## Problem details
From the first line of the data through the line containing "Go to Account deletion", return each line exactly.

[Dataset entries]
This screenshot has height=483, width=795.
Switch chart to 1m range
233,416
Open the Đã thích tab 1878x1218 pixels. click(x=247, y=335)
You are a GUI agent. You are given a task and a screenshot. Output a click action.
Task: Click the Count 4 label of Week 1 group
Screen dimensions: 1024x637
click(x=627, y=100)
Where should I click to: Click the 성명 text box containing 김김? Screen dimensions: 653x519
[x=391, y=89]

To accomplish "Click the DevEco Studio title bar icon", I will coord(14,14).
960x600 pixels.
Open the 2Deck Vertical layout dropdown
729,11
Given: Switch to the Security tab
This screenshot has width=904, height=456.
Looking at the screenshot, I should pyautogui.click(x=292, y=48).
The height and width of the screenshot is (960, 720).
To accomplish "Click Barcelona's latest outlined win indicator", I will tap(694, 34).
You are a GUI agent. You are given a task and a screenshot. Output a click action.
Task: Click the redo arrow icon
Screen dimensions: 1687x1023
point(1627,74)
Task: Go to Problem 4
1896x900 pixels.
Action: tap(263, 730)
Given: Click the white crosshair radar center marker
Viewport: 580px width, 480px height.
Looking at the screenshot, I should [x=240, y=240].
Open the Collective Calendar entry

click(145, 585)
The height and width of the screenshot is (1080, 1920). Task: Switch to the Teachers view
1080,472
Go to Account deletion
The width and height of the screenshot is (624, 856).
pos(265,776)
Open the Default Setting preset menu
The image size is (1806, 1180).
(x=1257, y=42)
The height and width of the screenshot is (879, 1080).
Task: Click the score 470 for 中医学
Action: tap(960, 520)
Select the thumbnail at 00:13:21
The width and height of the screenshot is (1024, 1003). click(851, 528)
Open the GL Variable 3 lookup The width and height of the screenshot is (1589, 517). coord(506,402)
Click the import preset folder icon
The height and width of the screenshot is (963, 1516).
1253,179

## Answer box
This screenshot has height=483, width=795.
Switch chart to 1m range
233,416
Open the Đã thích tab 1878x1218 pixels. click(x=247, y=335)
You are a GUI agent. You are given a task and a screenshot. Output a click action.
Task: Click the Count 4 label of Week 1 group
Screen dimensions: 1024x637
click(x=627, y=100)
Where should I click to: Click the 성명 text box containing 김김? Screen dimensions: 653x519
[x=391, y=89]

To accomplish "Click the DevEco Studio title bar icon", I will coord(14,14).
960x600 pixels.
Open the 2Deck Vertical layout dropdown
729,11
Given: Switch to the Security tab
This screenshot has width=904, height=456.
Looking at the screenshot, I should pyautogui.click(x=292, y=48).
The height and width of the screenshot is (960, 720).
To accomplish "Click Barcelona's latest outlined win indicator", I will tap(694, 34).
You are a GUI agent. You are given a task and a screenshot. Output a click action.
Task: Click the redo arrow icon
Screen dimensions: 1687x1023
point(1627,74)
Task: Go to Problem 4
1896x900 pixels.
Action: tap(263, 730)
Given: Click the white crosshair radar center marker
Viewport: 580px width, 480px height.
Looking at the screenshot, I should [x=240, y=240].
Open the Collective Calendar entry

click(145, 585)
The height and width of the screenshot is (1080, 1920). Task: Switch to the Teachers view
1080,472
Go to Account deletion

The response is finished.